洗練されたBIツールとして世界中の企業に採用されているMicroStrategy(マイクロストラテジー)。その利用事例や機能の紹介を行う「MicroStrategy Symposium Tokyo」が2017年1月20日、東京・日本橋にて開催された。本稿では同イベントで行われた講演から、マイクロストラテジー・ジャパン プレジデントの印藤 公洋氏と、同社ディレクターである浦郷 猛氏による2講演をピックアップし、その概要をお届けする。

2017年1月20日、東京・日本橋で開催された「MicroStrategy Symposium Tokyo」

BIに必要とされる条件とは?

マイクロストラテジー・ジャパン
プレジデント 印藤 公洋氏

「最新ビジョンと今後の方向性」と題された印藤氏の講演は、まず企業が競争力を高めるための5つのポイント(以下の【1】~【5】)を挙げ、一昨年大幅にリニューアルされたMicroStrategy10や新製品が、それらのポイントに則した存在であることをアピールした。
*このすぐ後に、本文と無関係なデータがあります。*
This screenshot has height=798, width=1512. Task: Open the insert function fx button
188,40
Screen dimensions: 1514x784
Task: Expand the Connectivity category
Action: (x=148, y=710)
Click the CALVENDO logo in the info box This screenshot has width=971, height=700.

【1】BIをPervasiveに(BIを全社的に浸透させる)

業績を向上させるには、データとその解析結果を、サプライヤーや顧客を含めた組織全体に浸透させていかなければならない。そのためにBIには、多様化した利用スタイルや様々なコミュニケーションデバイスを通して、インテリジェンスを提供することが必要だ。MicroStrategyは以下の5つの特長でこれらを実現している。

1.容易なデータディスカバリー
MicroStrategy10では、ユーザー自身が簡単にデータの抽出や新たな分析を行える。しかもダッシュボードをファイルとして保存して、メール添付で送信できる。このファイルはオフラインでも操作が可能なので、いつでもどこでも分析結果や、そこから発見したことを共有できる。
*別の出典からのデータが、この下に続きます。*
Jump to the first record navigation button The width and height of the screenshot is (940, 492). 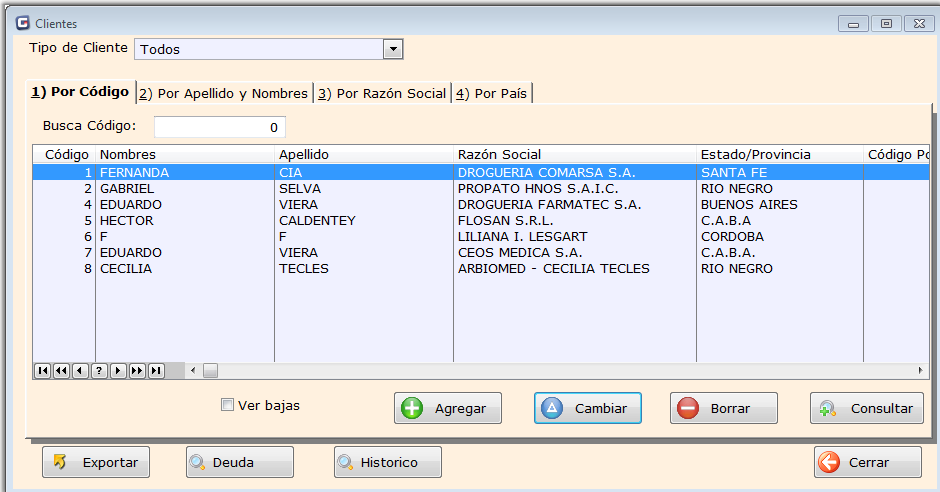pos(42,371)
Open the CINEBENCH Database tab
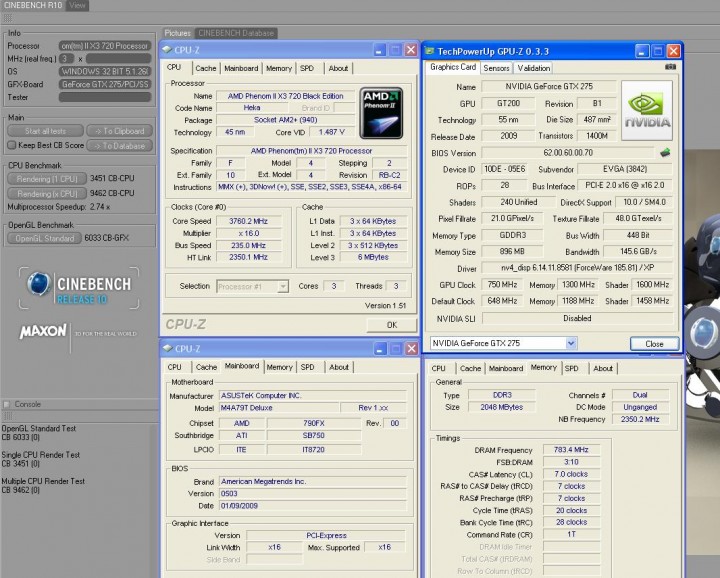Image resolution: width=720 pixels, height=578 pixels. click(237, 33)
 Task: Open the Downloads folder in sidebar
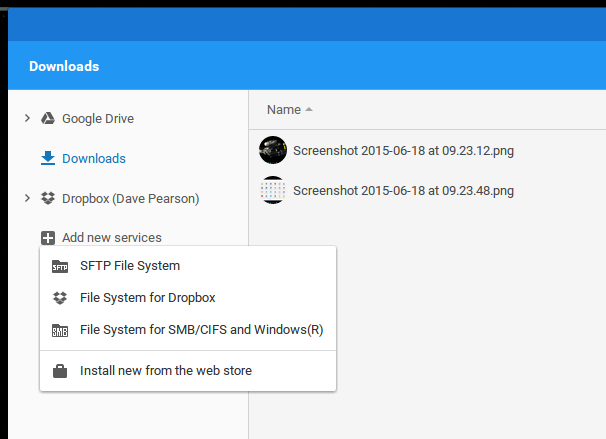[94, 158]
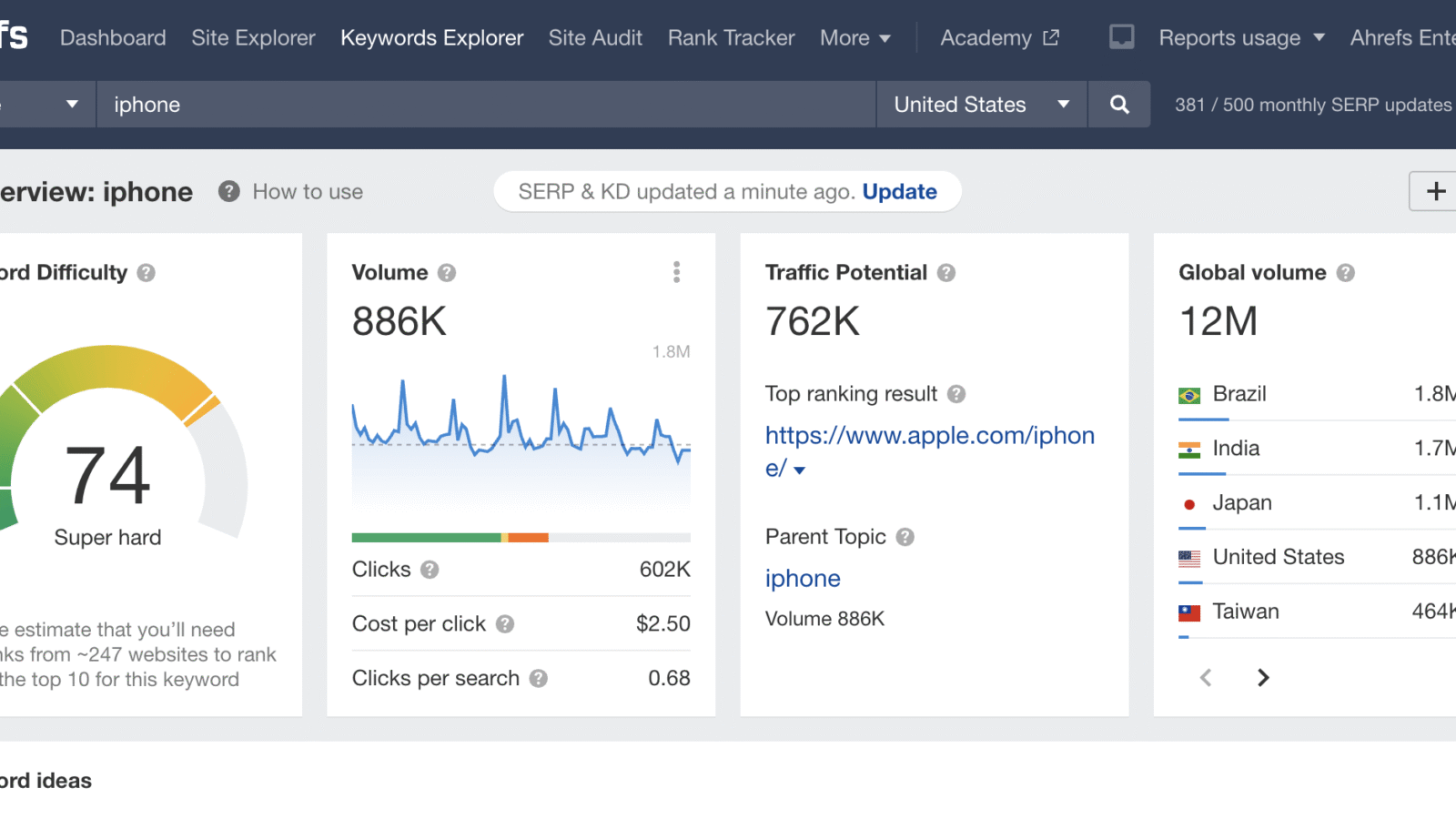Expand the Reports usage dropdown
1456x819 pixels.
tap(1240, 38)
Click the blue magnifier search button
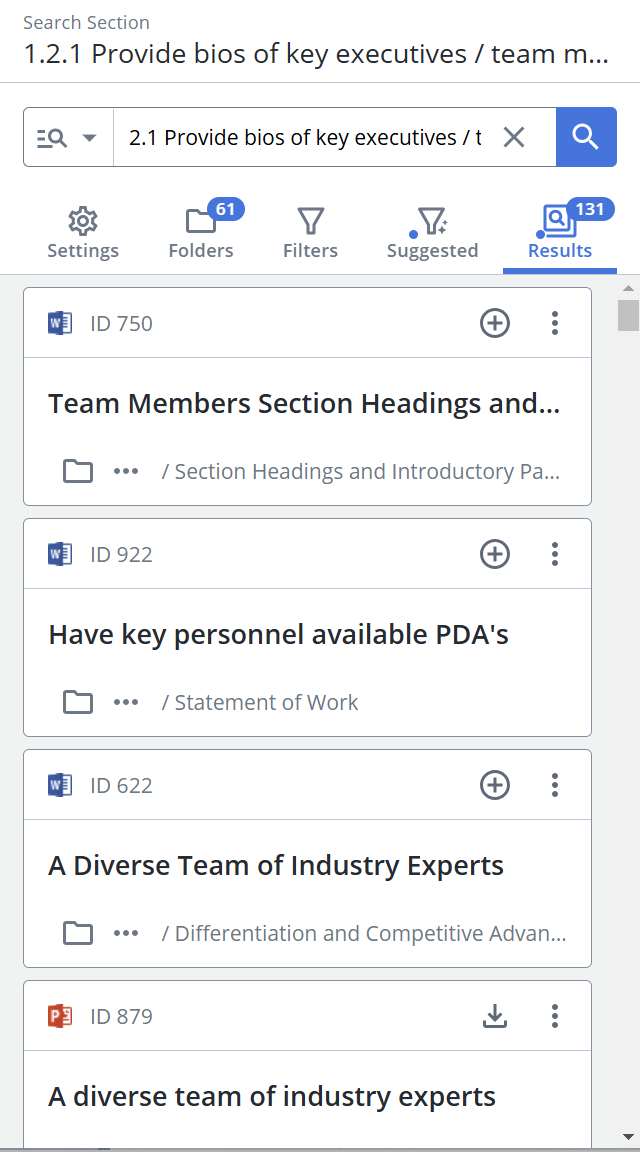640x1152 pixels. point(586,137)
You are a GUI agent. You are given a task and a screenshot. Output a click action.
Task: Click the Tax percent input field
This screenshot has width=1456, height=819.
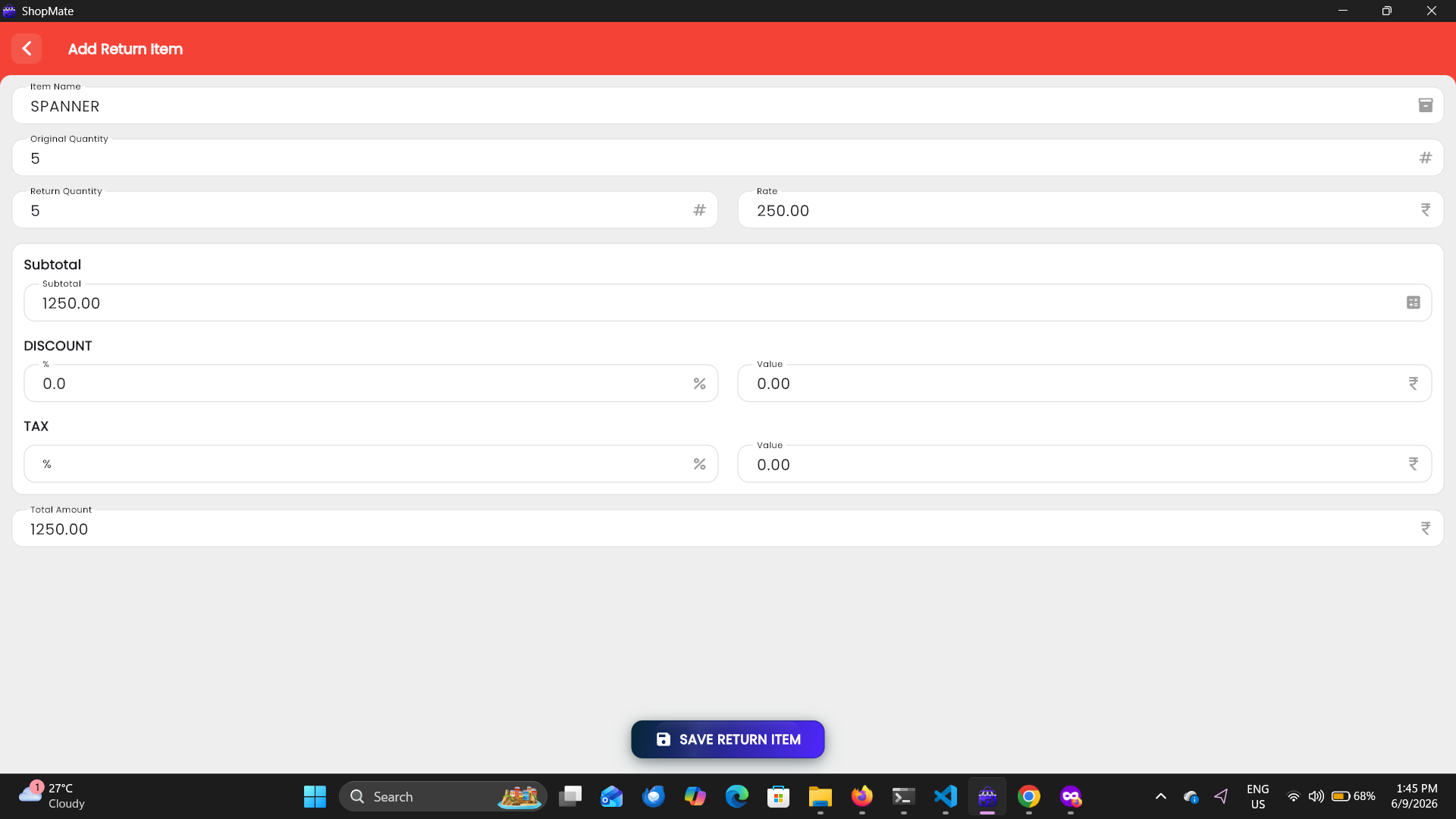point(371,464)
「発見に至るまでの過程や背景を、多くの人がシェア・理解することで会社は動けるのです」(印藤氏)

2.タブレット用アプリ・スマホ用アプリ
営業が追いかけるべき様々な情報・分析結果などを、モバイル端末で見ることができる。また自分の行動情報をモバイルからインプットすることも可能だ。

3.対話型ダッシュボード
ダッシュボードでは、全体を俯瞰したり切り口を変えたりしながらデータを見る必要がある。その点、MicroStrategyに備わった対話型でコンテンツリッチなダッシュボードは有効だ。同社内では壁一面にダッシュボードを表示させて幅広く情報を共有しているほか、会議もダッシュボードのデータを中心に行われる。こうすることでSingle Version of Truth(一貫性の確保)の実現にもつながるという。

4.レポート配信
MicroStrategyのレポート機能を使うと、定時レポートをメールで受信できるように設定したり、特定のインシデントが発生した場合(例えば利益が5,000を切った場合など)にレポートを受け取ったりすることができる。

5.Visual InsightのPDFでの配信
ダッシュボードを目次付きのPDFに自動エクスポートする機能。バージョン 10.6で改良された。

【2】環境変化への迅速な対応

オンプレミスのレガシーシステムには、導入が複雑、柔軟性がない、運用管理が困難、一元管理されていない、保守コストが高いなどの問題点が存在する。これらを回避できるよう、同社ではMicroStrategy on AWSを準備している(現在は限定配布のみ)。本バージョンには「サーバ環境を簡単・短時間に自動構築できる」「必要に応じてサイズやリサイズが可能(時刻設定で自動化することも可能)」「アップデートがクリック一つ」などの特長があり、スピーディな運用を支援する。

【3】データディスカバリー専用ツールからの解放

MicroStrategy10は、他社の専用ツールと遜色のないデータディスカバリー機能を備えている。高度なインメモリ技術、Push-Downアナリティクスなど、大量データを扱う際にも高パフォーマンスを実現するテクノロジーを搭載している。

【4】すべてを実現するツール

印藤氏は、市場にあふれる各種BIでできることの8割は、MicroStrategy一つで対応できると自負し、「単一の統合プラットフォームであるMicroStrategyに置き換えれば、開発生産性の向上とコスト削減につながる」と語った。

【5】将来性のあるツール

今後ビッグデータの分析が盛んになっていくことを考慮すれば、将来的に負荷が発生しにくいBIを選ぶことが重要だ。MicroStrategyは様々なデータソースへの接続をサポートしているため、異なるソースのデータをブレンディングでき、データの加工・修正もMicroStrategyのインターフェースから直接行える。またシステムに様々な変化があっても、MicroStrategyがその変化をカバーする構造になっているため、アプリケーションを再開発することなく、既存のBI資産を利用し続けることができる。